• **Assigned task A**:
Please revise the Ziggurat algorithm post between "We present a" and "and unbounded densities.", inclusive, changing "rejection sampling" to "acceptance-rejection sampling".
• **Assigned task B**:
Carry on the Ziggurat algorithm post from its last sentence.

Generalized Ziggurat Algorithm for Unimodal and Unbounded Probability Density Functions with Zest

This might be a useful for adding more univariate rng’s, maybe efficient truncated distribution rngs and way to generate random number given just the user defined _lpdf.

Generalized Ziggurat Algorithm for Unimodal and Unbounded Probability Density Functions with Zest
by Jalalvand and Charsooghi

We present a modified Ziggurat algorithm that could generate a random number from all unimodal and unbounded PDFs. For PDFs that have unbounded density and/or unbounded support we use a combination of nonlinear mapping function and rejection sampling to generate a random number from the peak and/or the tail distribution. A family of mapping functions and their corresponding acceptance probability functions are presented (along with the criteria for their use and their efficiency) that could be used to generate random numbers from infinite tails and unbounded densities.
The Zest library which is a C++ implementation of this algorithm is also presented. Zest can efficiently generate normal, exponential, cauchy, gamma, Weibull, log-normal, chi-squared, student’s t and Fisher’s f variates. The user can also define their custom PDF as a class and supply it as a template argument to our library’s class without modifying any part of the library. Performance of Zest is compared against performance of random modules of (GCC’s implementation of) Standard Template Library (STL) and Boost. The presented results show that Zest is faster than both in most cases, sometimes by a factor of more than 10.

• **Raw data**:
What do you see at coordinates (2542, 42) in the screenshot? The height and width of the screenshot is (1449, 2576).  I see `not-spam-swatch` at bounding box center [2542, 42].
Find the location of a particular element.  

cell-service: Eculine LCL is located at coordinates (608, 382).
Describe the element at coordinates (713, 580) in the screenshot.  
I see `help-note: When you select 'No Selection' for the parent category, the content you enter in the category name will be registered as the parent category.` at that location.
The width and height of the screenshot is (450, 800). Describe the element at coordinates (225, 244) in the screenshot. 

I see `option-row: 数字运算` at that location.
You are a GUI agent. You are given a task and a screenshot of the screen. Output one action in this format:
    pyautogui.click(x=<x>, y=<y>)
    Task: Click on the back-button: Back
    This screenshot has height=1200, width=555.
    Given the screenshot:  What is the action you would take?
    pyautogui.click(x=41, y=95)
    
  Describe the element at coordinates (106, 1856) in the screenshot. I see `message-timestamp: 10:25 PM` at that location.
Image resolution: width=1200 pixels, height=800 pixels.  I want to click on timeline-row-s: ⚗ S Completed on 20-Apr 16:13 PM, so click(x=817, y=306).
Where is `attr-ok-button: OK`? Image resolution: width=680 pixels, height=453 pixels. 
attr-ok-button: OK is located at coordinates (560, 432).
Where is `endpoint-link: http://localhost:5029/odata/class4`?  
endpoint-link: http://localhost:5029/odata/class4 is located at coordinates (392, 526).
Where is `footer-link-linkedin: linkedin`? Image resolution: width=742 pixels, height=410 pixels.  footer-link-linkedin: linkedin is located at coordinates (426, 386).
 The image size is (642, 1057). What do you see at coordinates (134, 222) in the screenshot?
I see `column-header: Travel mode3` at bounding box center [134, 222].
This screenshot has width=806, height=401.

• **Response A**:
We present a modified Ziggurat algorithm that could generate a random number from all unimodal and unbounded PDFs. For PDFs that have unbounded density and/or unbounded support we use a combination of nonlinear mapping function and acceptance-rejection sampling to generate a random number from the peak and/or the tail distribution. A family of mapping functions and their corresponding acceptance probability functions are presented (along with the criteria for their use and their efficiency) that could be used to generate random numbers from infinite tails and unbounded densities.

• **Response B**:
We also present a C++ implementation of a uniform floating-point random number generator (RNG) which is capable of producing all representable floating-point numbers in [0,1) which will be used in the Ziggurat algorithm near unbounded peaks and tails. The common method of dividing a random integer by the range of the RNG can not produce random floating-point numbers with fully random fraction bits and very small random numbers. The presented uniform floating-point RNG is very efficient and in the case of producing double precision floating-point numbers it’s even faster than simply multiplying a 64-bit integer by 2−64.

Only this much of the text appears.